UBS’ $1 million 16% autocalls on American Airlines seen as defensive despite industry risks

By Emma Trincal

New York, Oct. 17 – UBS AG, London Branch’s $1 million of trigger autocallable yield notes due Oct. 17, 2024 linked to the stock performance of American Airlines Group Inc. provide a high guaranteed coupon and deep barrier, making the product appealing despite the ongoing uncertainty within the airlines industry, advisers said.

The notes will pay a monthly coupon at the annual rate of 16%, according to a 424B2 filing with the Securities and Exchange Commission.

The notes will be automatically called at par if the stock closes at or above the initial share price on any quarterly call observation date after six months.

If the notes are not called and the final share price of the stock is greater than or equal to the downside threshold level, 50% of the initial share price, the payout at maturity will be par. Otherwise, investors receive a number of shares equal to $10,000 divided by the initial share price.

Fuel costs

Carl Kunhardt, wealth advisor Quest Capital Management, pointed to some of the headwinds faced by U.S. airlines.
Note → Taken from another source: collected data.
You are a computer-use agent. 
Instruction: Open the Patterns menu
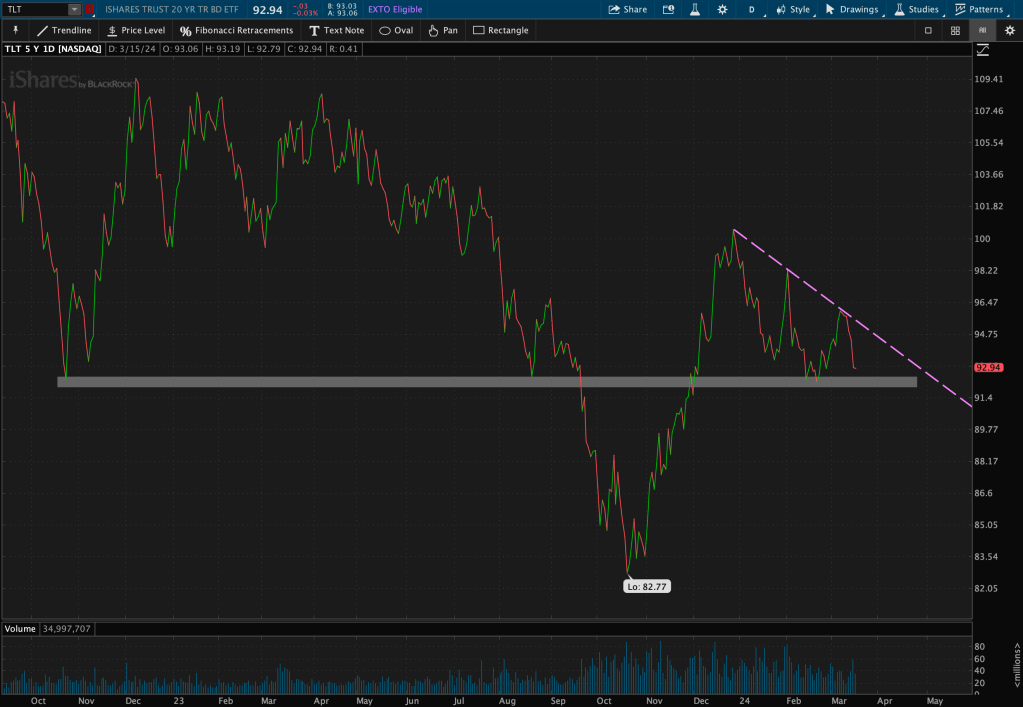pyautogui.click(x=978, y=9)
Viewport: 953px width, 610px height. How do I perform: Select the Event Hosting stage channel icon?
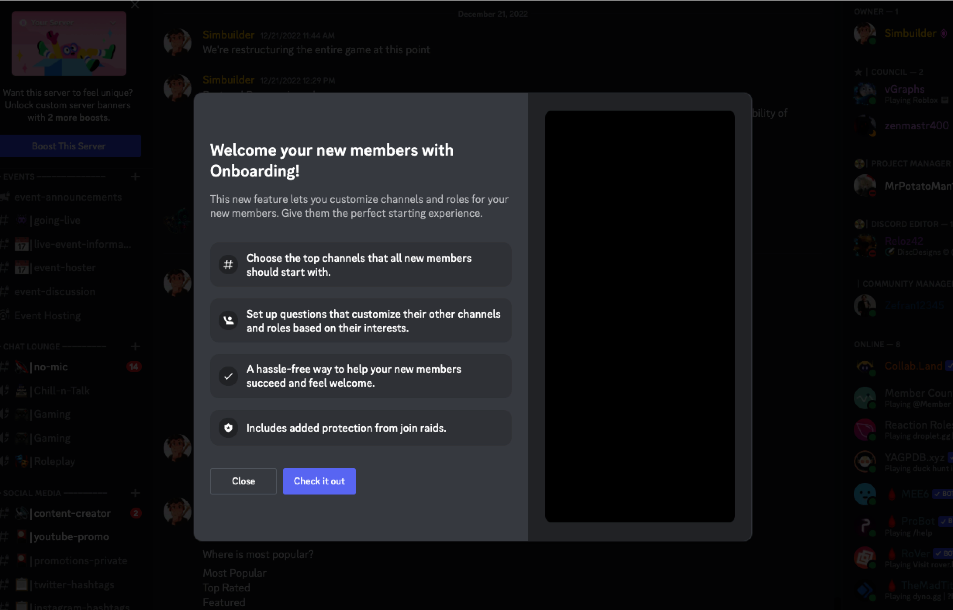click(x=7, y=315)
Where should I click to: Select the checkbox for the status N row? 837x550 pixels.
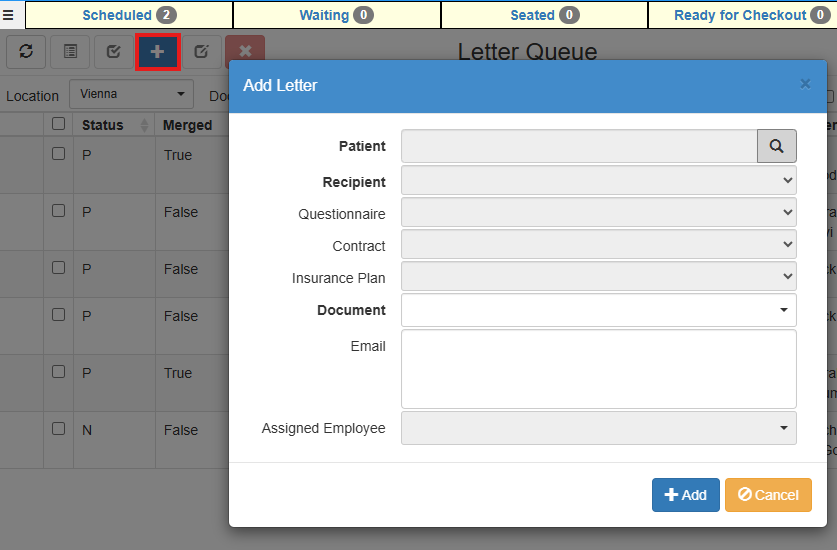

“That’s a tough one. The coupon is very attractive, but it’s an issue of risk especially when you’re dealing with a company like American Airlines that operates in a volatile industry. And I’m not particularly bullish on airlines right now,” he said.

Since the notes can be called in six months, investors need to estimate the chances of an early exit scenario, he said.

“For the next six months, I’m not very optimistic about the airlines because the cost of fuel is going to be higher,” he said.

“How high? We don’t know. But the way airlines manage this risk is by hedging fuel costs. American, which really is US Air with the American Airlines brand, is probably the worst company when it comes to hedging fuel costs,” he said.

US Airways and American Airlines merged in 2015.

Inflation, wages

Inflation will have a negative impact of the economics of most air carriers, he added.

“Future earnings of the company will depend on the pricing flexibility they have particularly in an environment of such high inflation rate,” he added.

Inflation may affect demand as well.

“We’re starting to see depleted savings. If the situation continues, most families are going to stop flying,” he said.

At its worst, inflation could generate wage-price spirals in the industry.

“The airlines have more airplanes and flights than crews. This gives negotiating power to workers, creating upward pressures on wages, which ultimately will hurt profitability,” he said.

Aggressive portfolio

Overall, Kunhardt said his industry outlook was relatively negative.

“Right now, demand is booming, and things look great. But the combination of higher fuel costs, higher wages and potential lower demand is not going to help profits, at least in the short run,” he said.

As a result, the notes may not “pass” the first six-months nor even the first nine months, which brings investors closer to the risk of losing at least half of their principal at maturity if the barrier is breached.

But such risk was small in his view.

“While I’m not very optimistic about the airlines, I might still do the note just because the barrier is so big. You have to go far back in time to find a price level that matches the barrier,” he said.

The notes priced last week at an initial level for the stock of $12.26 setting the barrier threshold at $6.13.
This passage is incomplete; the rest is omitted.